* Data to examine
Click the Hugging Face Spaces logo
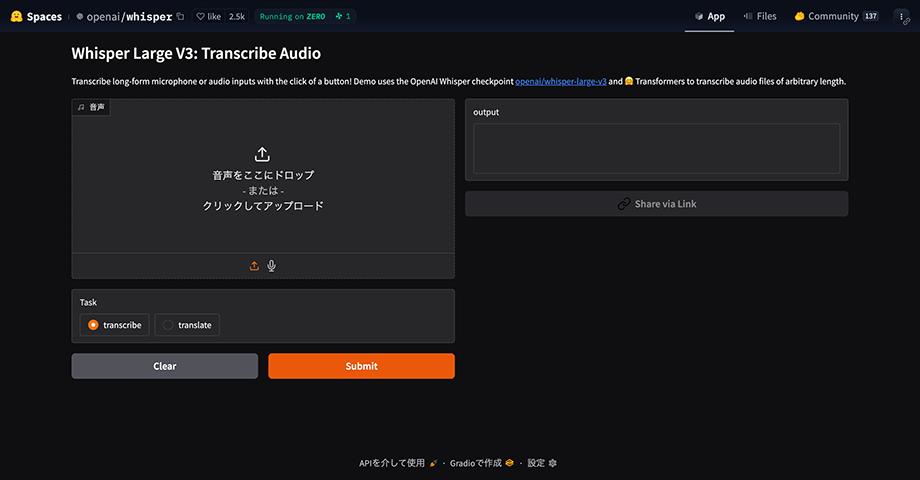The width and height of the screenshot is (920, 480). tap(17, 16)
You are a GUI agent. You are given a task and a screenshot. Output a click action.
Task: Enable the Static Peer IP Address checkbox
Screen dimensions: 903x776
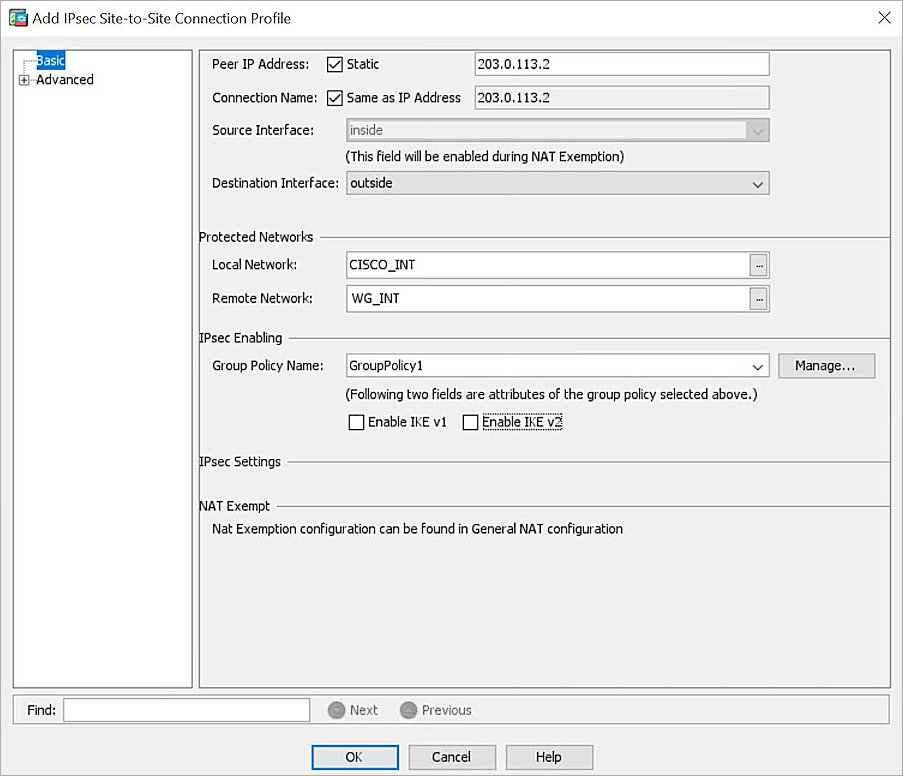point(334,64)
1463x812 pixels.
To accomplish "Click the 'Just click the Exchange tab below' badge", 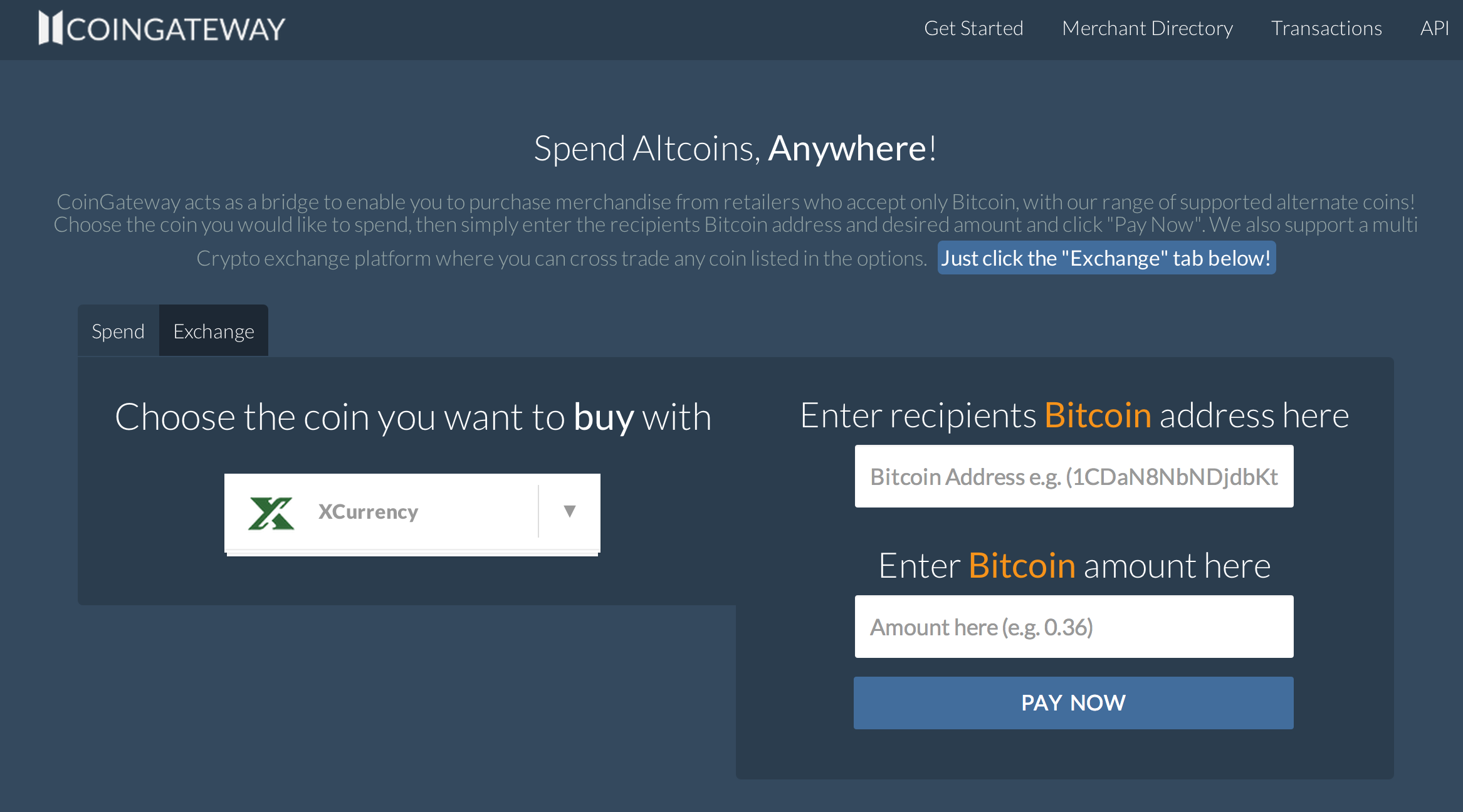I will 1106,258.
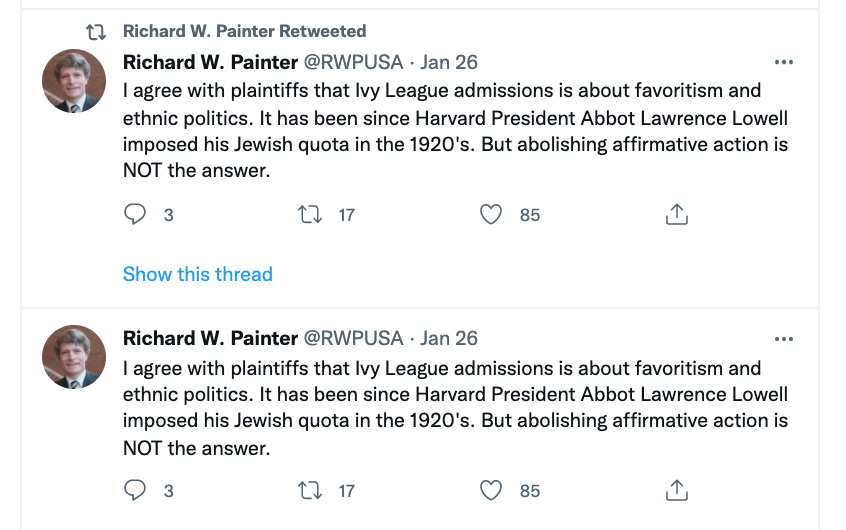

* Description of the task
Pictures stay out. Transcribe the lines from the start of the entries above through the line with "1463x812 pixels.", exactly.

* Written solution
Click the Hugging Face Spaces logo
The width and height of the screenshot is (920, 480). tap(17, 16)
You are a GUI agent. You are given a task and a screenshot. Output a click action.
Task: Enable the Static Peer IP Address checkbox
Screen dimensions: 903x776
point(334,64)
1463x812 pixels.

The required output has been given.